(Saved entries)
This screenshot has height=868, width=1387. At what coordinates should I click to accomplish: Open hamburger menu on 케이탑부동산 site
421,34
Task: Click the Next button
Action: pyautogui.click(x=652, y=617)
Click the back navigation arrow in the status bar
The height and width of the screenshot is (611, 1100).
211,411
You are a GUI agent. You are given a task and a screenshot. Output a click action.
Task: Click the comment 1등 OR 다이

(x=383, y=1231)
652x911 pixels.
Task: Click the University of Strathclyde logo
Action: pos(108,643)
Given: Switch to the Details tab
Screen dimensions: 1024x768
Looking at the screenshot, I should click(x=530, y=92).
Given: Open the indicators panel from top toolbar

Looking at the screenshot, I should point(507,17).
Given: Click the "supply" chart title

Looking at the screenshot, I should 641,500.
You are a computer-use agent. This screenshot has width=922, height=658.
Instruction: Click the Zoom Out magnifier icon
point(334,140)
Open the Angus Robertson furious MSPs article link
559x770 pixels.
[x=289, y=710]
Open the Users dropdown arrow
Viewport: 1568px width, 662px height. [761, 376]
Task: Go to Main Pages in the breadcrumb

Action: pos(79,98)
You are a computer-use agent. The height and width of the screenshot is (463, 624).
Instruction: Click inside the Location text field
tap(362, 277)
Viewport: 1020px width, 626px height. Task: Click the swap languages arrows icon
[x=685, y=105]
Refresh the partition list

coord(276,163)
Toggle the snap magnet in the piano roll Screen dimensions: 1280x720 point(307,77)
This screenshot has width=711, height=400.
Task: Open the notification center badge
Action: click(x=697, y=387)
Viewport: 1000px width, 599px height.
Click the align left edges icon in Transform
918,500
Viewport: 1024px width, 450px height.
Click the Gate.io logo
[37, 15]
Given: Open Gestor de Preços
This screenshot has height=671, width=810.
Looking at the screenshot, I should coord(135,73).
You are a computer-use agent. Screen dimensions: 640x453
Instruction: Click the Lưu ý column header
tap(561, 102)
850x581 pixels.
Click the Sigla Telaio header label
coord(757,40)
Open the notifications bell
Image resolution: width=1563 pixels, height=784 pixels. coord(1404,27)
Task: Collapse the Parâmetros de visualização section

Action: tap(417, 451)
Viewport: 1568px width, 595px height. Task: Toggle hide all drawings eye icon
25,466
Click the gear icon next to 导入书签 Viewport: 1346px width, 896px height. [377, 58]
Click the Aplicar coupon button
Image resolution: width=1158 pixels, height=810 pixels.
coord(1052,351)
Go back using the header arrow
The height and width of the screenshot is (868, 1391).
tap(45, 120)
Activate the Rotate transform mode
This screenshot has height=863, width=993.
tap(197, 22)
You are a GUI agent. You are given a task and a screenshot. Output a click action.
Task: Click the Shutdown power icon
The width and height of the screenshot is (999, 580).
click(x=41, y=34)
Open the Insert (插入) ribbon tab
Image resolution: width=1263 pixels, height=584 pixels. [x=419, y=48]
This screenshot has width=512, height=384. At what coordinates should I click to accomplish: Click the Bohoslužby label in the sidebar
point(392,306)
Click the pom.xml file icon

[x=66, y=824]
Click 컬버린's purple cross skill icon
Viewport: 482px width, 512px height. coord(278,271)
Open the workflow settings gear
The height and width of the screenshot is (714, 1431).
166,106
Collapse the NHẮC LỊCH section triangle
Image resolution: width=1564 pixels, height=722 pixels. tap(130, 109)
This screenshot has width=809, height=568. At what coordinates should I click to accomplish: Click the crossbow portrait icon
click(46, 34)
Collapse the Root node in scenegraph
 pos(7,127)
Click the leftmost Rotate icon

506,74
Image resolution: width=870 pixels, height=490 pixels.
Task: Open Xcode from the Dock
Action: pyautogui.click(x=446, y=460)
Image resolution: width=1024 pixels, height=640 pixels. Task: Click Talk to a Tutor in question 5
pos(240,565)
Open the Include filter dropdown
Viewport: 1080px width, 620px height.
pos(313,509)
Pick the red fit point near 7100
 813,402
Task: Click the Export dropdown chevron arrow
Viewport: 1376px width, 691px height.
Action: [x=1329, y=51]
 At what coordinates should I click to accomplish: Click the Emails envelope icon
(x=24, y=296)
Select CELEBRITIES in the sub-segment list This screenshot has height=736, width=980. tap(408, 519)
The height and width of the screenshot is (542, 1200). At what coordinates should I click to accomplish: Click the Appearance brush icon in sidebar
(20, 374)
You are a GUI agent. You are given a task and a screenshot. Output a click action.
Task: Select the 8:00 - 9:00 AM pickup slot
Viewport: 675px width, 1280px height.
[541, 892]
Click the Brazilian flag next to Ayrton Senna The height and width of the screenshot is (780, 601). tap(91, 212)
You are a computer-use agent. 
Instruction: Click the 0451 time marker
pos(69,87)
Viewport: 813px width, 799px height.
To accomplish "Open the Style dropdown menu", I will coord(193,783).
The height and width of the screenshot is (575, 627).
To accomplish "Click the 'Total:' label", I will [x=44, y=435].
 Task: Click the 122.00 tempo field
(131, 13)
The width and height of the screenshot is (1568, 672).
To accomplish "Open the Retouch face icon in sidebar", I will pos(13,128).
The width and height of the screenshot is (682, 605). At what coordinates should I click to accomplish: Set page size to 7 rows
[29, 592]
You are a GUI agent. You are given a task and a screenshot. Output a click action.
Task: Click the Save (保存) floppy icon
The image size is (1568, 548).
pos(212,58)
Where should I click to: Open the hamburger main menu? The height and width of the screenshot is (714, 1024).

#### WHAT TO DO:
Go through the entries and copy every line that has "will".

#### EXPECTED ANSWER:
To accomplish "Open the Style dropdown menu", I will coord(193,783).
To accomplish "Click the 'Total:' label", I will [x=44, y=435].
To accomplish "Open the Retouch face icon in sidebar", I will pos(13,128).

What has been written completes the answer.